17. The balanced equation for this reaction is 2 Cu + O2 ----> 2 CuO
18. What is the balanced equation for this reaction? 1 CH4 + 2 O2 ---->  2 H2O + 1 CO2
19. What is the balanced equation for this reaction? 1 N2 + 3 H2 ----->  2 NH3
20. What is the balanced equation for this reaction? 2 KClO3 ----> 2 KCl + 3 O2
21. What is the balanced equation for this reaction? 4 Al + 3 O2 ----->  2 Al2O3

1) Chemical reactions always involve breaking old bonds, forming new bonds, or both.
2) The Law of Conservation of Mass says that the same atoms must have the same mass and number of atoms before and after the bond.
3) To balance a chemical equation, you change the number in front of each substance until there are the same number of each type of atoms in both reactants and products.

Wednesday, November 16, 2011

3 Demonstrations by Miss Leland

Our teacher, Miss Leland performed three demonstrations.  One with Ethanol, another with Hydrochloric Acid and Zinc, and the last with baking soda/vinegar. To begin with, she put Ethanol into a soda bottle and swirled it around.  It was transforming into a gas. When heat (energy) was added it was supposed to launch forwards, but instead it just stayed lit for a few seconds and went out.  Next, she combined baking soda and vinegar.  The baking soda and vinegar combined int oCarbon Dioxide.  After they were mixed together, she lit two candles.  She poured the gas over the candles and they both suddenly went out.  This is because fire needs oxygen to continue burning.  So, when we poured the Carbon Dioxide over it, it went out because Carbon Dioxide is the opposite of Oxygen.  Since the fire was surrounded by CO2 (Carbon Dioxide), it didn't have the Oxygen required for it to maintain the chemical reaction required for the flame to stay consistent.  Finally, we did the test with Hydrochloric Acid (HCl) and Zinc (Zn).   We created ZnCl2 + H2.  We also applied heat part of the way through it.  Heat or energy can at times be a catalyst that is needed to start or speed up the chemical reaction.  Once the Zinc was introduced, it bubbled and released steam (gas).  The gas was Hydrogen.  We then added fire and it sped up the process.  The Zinc was broken into small pieces by the end of the reaction.

Friday, November 4, 2011

Chemical Reactions and Temperature Lab

In this experiment, we dropped an Alka-Seltzer into different temperatures of water to see what would dissolve faster.  We predicted that the hotter the temperature got the faster it would dissolve.  The hot water was at 50 degrees Celsius and it took 20 seconds to fully dissolve.  The room temperature water was at 25.1 degrees Celsius and took 27 seconds.  Finally, the cold water took a minute and 56 seconds to dissolve at 0.8 degrees Celsius.

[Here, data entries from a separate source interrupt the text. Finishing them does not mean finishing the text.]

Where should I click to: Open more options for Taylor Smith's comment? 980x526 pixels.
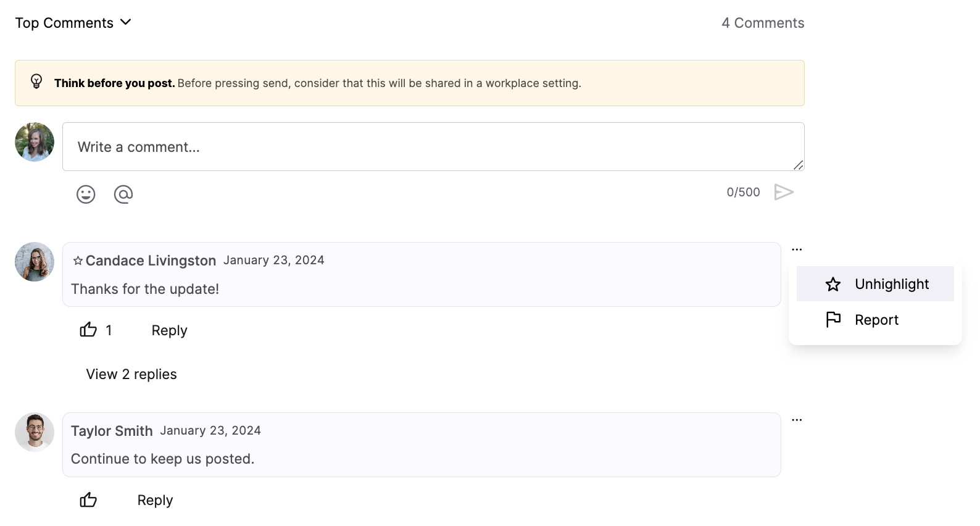(x=797, y=420)

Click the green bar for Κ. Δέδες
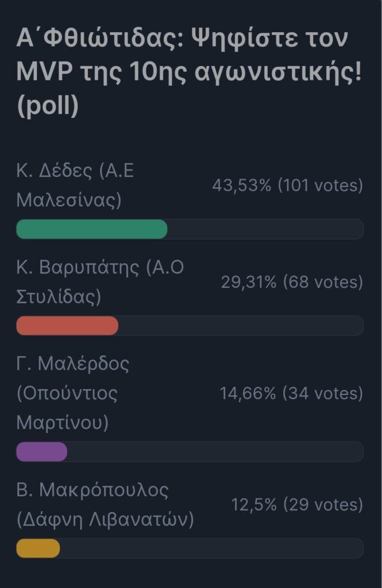[92, 229]
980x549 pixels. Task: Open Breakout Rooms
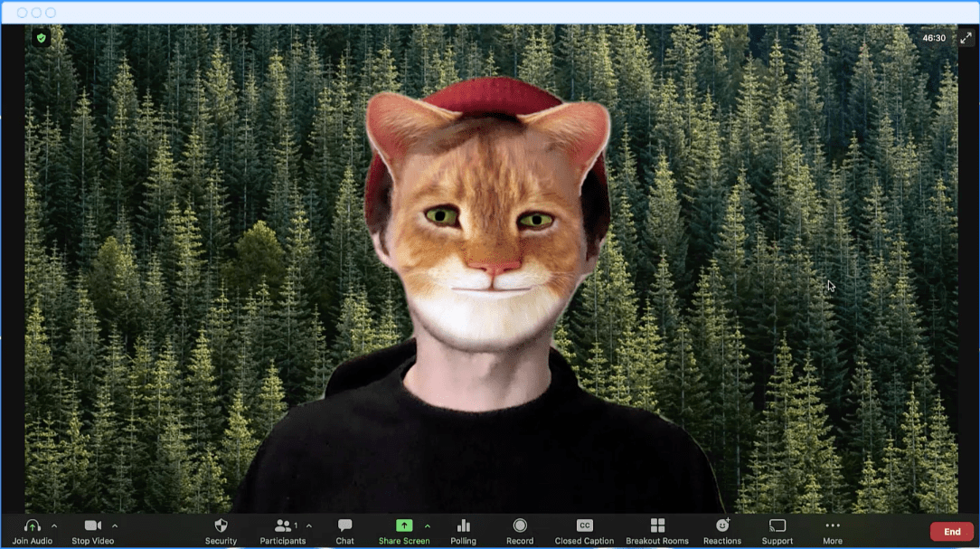(x=657, y=526)
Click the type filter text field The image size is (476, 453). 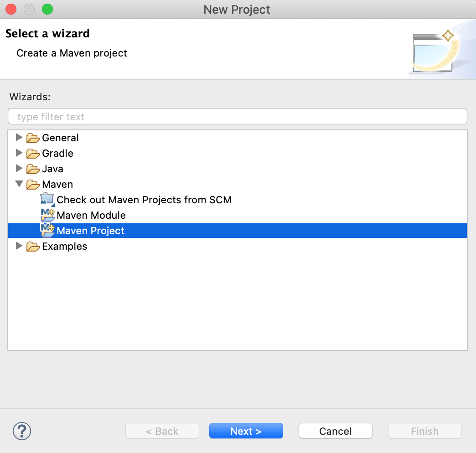pos(237,116)
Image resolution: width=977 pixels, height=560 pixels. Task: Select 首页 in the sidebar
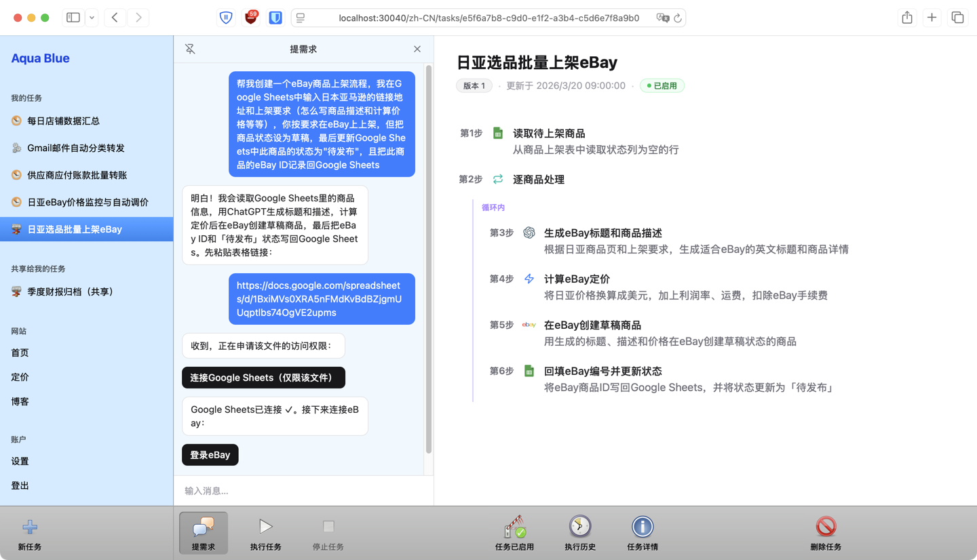pyautogui.click(x=20, y=353)
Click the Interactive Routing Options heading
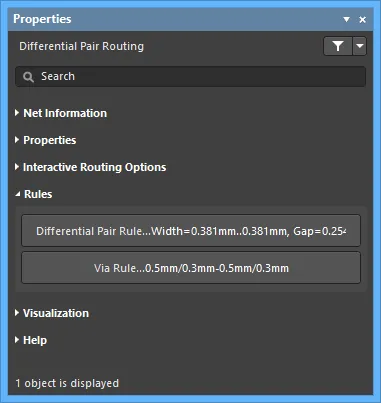This screenshot has width=381, height=403. (x=94, y=167)
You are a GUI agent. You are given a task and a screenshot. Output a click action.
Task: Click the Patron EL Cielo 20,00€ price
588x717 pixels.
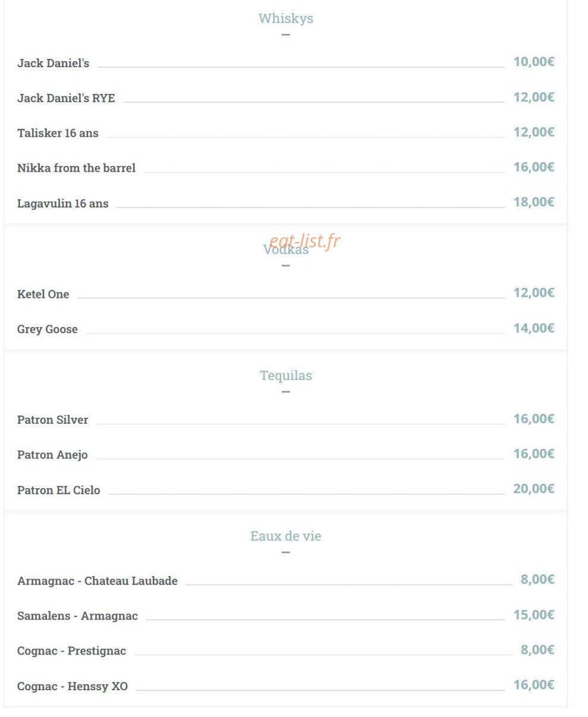[x=534, y=489]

Alka-Seltzers are made of NaHCO3 and once you combine it with H2O you create CO2.  The CO2 are in the bubbles created by the two, Sodium bicarbonate and water, combining.  The heat makes the water molecules bounce off each other faster to break the tablet faster. 

Wednesday, November 2, 2011

Melting and Freezing of Water Lab

We predicted that the freezing water would be at -2 degrees Celsius and the melting water would be 3.5 degrees Celsius.  The actual temperature for the freezing water was -2.364 degrees Celsius.  Also, the melting water temperature was 3.268 degrees Celsius. 
This is the freezing water's progression.
This is the melting water's progression.  The temperature probe immediately froze once we stopped stirring the probe around.
Once, we put it into our warm tap water it completely melted within three minutes.  The temperature for the freezing water went down while vise versa for the melting water.